Castle Hill first appeared as a census designated place in the 2010 U.S. census formed from part of Alamo CDP.

Historical population
| Census | Pop. | Note | %± |
| 2010 | 1,299 |  | — |
| 2020 | 1,271 |  | −2.2% |
U.S. Decennial Census 2010

===2020 census===

As of the 2020 census, Castle Hill had a population of 1,271 and a population density of 2,172.6 PD/sqmi. The age distribution was 21.7% under the age of 18, 4.2% aged 18 to 24, 16.8% aged 25 to 44, 29.8% aged 45 to 64, and 27.4% aged 65 or older. The median age was 49.7 years. For every 100 females, there were 93.5 males, and for every 100 females age 18 and over there were 92.8 males age 18 and over.

The census reported that 99.1% of the population lived in households, no one lived in non-institutionalized group quarters, and 0.9% were institutionalized. 100.0% of residents lived in urban areas, while 0.0% lived in rural areas.

There were 455 households, out of which 32.5% had children under the age of 18. Of all households, 70.1% were married-couple households, 4.0% were cohabiting couple households, 16.7% had a female householder with no spouse or partner present, and 9.2% had a male householder with no spouse or partner present. 15.8% of households were one person, and 9.9% were one person aged 65 or older. The average household size was 2.77. There were 365 families (80.2% of all households).

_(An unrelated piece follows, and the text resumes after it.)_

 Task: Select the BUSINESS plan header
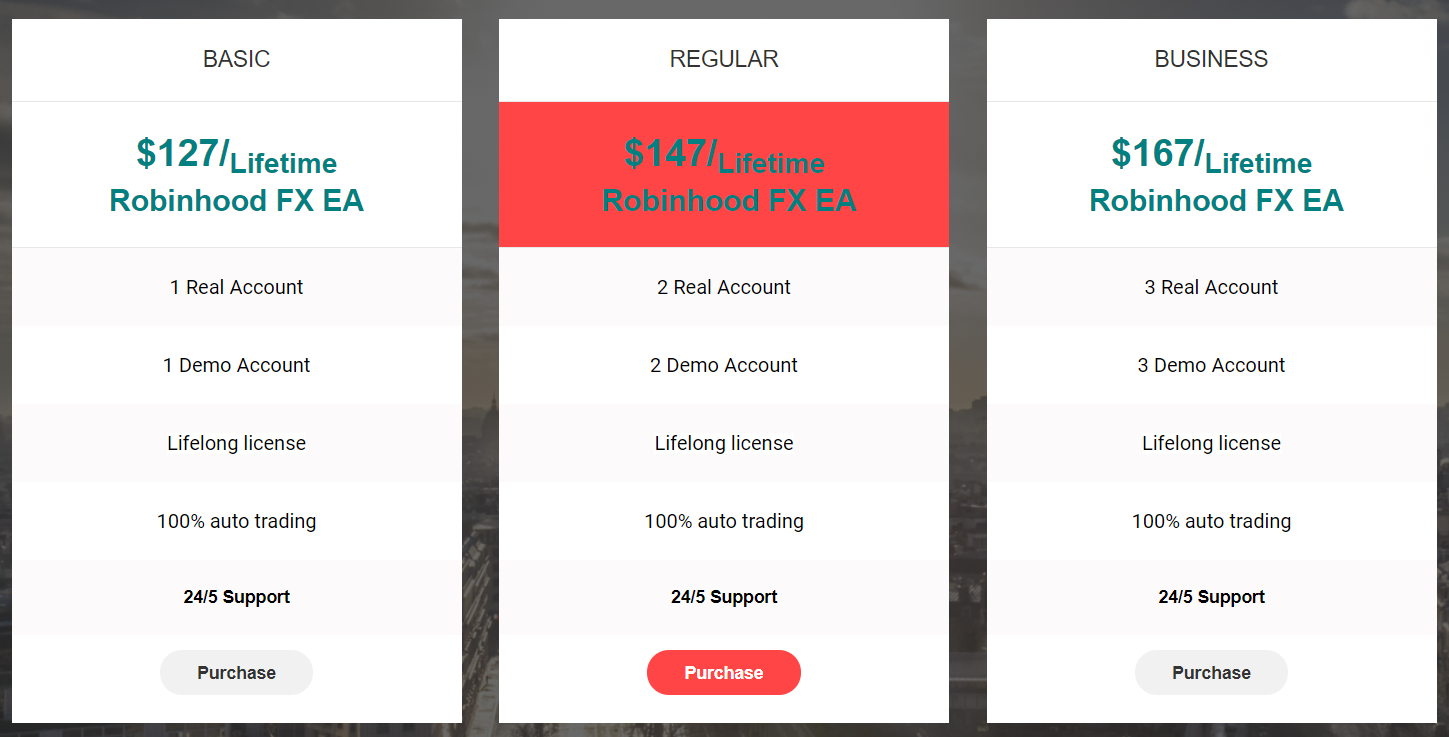coord(1211,58)
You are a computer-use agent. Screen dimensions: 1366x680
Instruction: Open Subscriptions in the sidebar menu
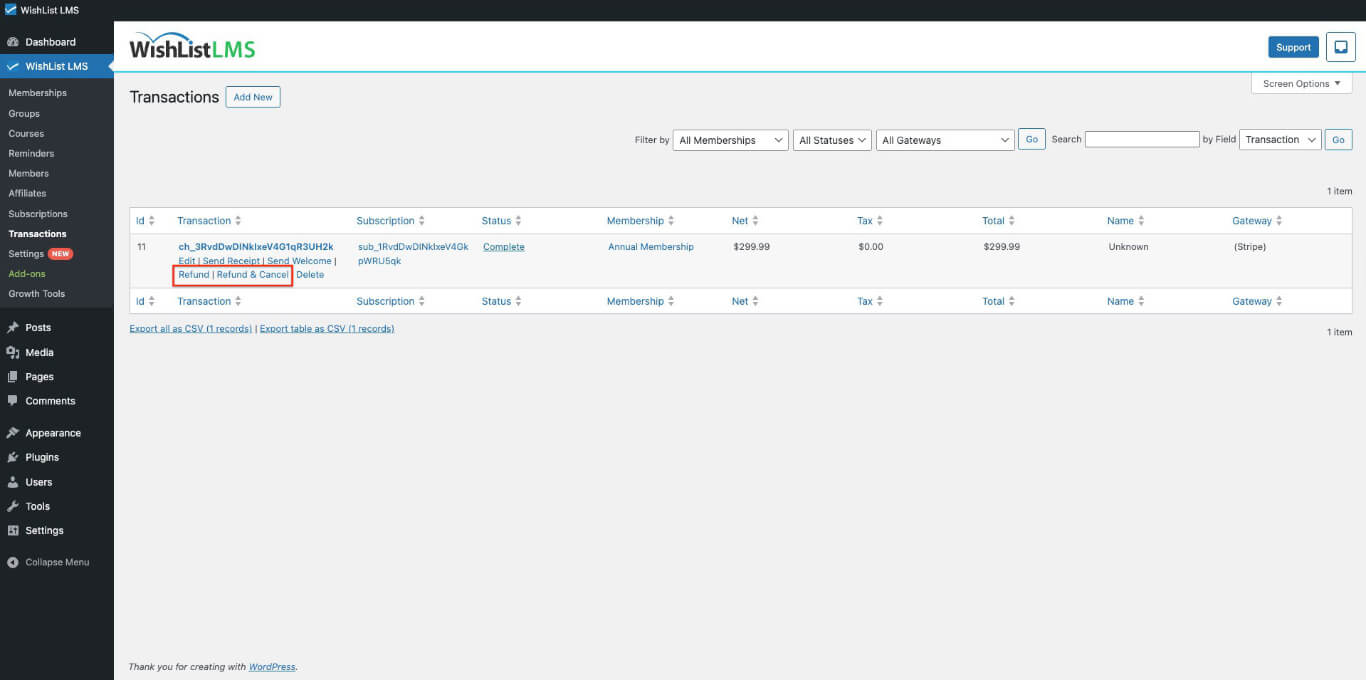38,214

There were 479 housing units at an average density of 818.8 /mi2. Of these, 455 were occupied and 24 (5.0%) were vacant. Of occupied units, 91.9% were owner-occupied and 8.1% were occupied by renters. The homeowner vacancy rate was 1.6% and the rental vacancy rate was 4.7%.

Racial composition as of the 2020 census
| Race | Number | Percent |
|---|---|---|
| White | 938 | 73.8% |
| Black or African American | 9 | 0.7% |
| American Indian and Alaska Native | 3 | 0.2% |
| Asian | 149 | 11.7% |
| Native Hawaiian and Other Pacific Islander | 7 | 0.6% |
| Some other race | 28 | 2.2% |
| Two or more races | 137 | 10.8% |
| Hispanic or Latino (of any race) | 91 | 7.2% |

==Education==
Castle Hill is served by the Walnut Creek Elementary School District and the Acalanes Union High School District.